▸ **EXERCISE BRIEF**
Starting with the line that holds "This screenshot has height=462, width=925.", copy out each remaining line of the listing below, up to and including the last one, and include nothing else.

▸ **PROVIDED RECORDS**

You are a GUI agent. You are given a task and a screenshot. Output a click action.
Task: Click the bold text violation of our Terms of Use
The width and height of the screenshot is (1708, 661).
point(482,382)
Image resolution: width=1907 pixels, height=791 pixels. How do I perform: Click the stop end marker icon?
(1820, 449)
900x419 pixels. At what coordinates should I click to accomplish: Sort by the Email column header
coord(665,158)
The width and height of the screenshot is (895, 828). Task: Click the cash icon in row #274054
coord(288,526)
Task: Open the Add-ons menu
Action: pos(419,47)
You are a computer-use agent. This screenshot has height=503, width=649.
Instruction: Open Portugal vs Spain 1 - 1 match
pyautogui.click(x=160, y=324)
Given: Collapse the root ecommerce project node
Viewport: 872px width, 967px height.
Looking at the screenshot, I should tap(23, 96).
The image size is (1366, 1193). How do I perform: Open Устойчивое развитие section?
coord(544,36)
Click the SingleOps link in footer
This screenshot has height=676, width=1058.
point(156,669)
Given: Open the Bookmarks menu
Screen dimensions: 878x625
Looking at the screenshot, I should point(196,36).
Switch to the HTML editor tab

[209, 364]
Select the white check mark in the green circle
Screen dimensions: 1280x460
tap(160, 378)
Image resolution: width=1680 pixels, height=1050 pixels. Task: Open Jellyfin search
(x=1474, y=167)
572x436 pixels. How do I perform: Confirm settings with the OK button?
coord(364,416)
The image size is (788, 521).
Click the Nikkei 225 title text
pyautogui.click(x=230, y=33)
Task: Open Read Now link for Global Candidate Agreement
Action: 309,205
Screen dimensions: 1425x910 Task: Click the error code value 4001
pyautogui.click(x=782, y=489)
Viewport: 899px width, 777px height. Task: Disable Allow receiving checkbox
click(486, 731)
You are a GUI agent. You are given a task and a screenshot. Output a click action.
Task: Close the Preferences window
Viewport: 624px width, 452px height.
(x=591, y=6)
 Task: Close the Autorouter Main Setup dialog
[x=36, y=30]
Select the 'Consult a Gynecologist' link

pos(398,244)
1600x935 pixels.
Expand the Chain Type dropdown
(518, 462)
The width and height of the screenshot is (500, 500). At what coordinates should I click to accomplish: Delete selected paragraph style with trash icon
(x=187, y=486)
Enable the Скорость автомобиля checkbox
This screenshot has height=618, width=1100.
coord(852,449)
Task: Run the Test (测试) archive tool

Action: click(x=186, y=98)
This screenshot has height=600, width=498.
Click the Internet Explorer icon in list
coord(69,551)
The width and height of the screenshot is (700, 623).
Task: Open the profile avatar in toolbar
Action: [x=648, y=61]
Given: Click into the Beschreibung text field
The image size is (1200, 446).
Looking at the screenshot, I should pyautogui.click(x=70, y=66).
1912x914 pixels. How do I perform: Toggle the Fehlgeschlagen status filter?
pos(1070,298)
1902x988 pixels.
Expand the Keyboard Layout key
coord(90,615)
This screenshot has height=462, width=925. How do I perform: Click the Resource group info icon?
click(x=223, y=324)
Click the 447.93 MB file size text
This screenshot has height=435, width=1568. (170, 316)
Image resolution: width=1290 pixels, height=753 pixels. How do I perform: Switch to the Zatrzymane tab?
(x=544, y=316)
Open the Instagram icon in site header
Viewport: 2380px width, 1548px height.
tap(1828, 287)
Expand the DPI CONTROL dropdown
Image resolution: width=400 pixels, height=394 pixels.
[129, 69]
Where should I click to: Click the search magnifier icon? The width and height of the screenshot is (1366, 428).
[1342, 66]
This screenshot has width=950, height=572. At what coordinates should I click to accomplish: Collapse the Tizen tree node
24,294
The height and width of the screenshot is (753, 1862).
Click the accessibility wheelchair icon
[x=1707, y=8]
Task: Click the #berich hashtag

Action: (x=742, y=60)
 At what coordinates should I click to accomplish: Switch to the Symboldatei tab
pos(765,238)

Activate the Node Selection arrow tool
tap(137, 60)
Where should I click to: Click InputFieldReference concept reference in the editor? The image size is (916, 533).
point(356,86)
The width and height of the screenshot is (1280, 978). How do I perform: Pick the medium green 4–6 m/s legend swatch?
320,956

▸ **PROBLEM SOLUTION**
This screenshot has height=462, width=925. How do I perform: Click the Resource group info icon?
click(x=223, y=324)
Click the 447.93 MB file size text
This screenshot has height=435, width=1568. (170, 316)
Image resolution: width=1290 pixels, height=753 pixels. How do I perform: Switch to the Zatrzymane tab?
(x=544, y=316)
Open the Instagram icon in site header
Viewport: 2380px width, 1548px height.
tap(1828, 287)
Expand the DPI CONTROL dropdown
Image resolution: width=400 pixels, height=394 pixels.
[129, 69]
Where should I click to: Click the search magnifier icon? The width and height of the screenshot is (1366, 428).
[1342, 66]
This screenshot has width=950, height=572. At what coordinates should I click to accomplish: Collapse the Tizen tree node
24,294
The height and width of the screenshot is (753, 1862).
Click the accessibility wheelchair icon
[x=1707, y=8]
Task: Click the #berich hashtag

Action: (x=742, y=60)
 At what coordinates should I click to accomplish: Switch to the Symboldatei tab
pos(765,238)

Activate the Node Selection arrow tool
tap(137, 60)
Where should I click to: Click InputFieldReference concept reference in the editor? The image size is (916, 533).
point(356,86)
The width and height of the screenshot is (1280, 978). How do I perform: Pick the medium green 4–6 m/s legend swatch?
320,956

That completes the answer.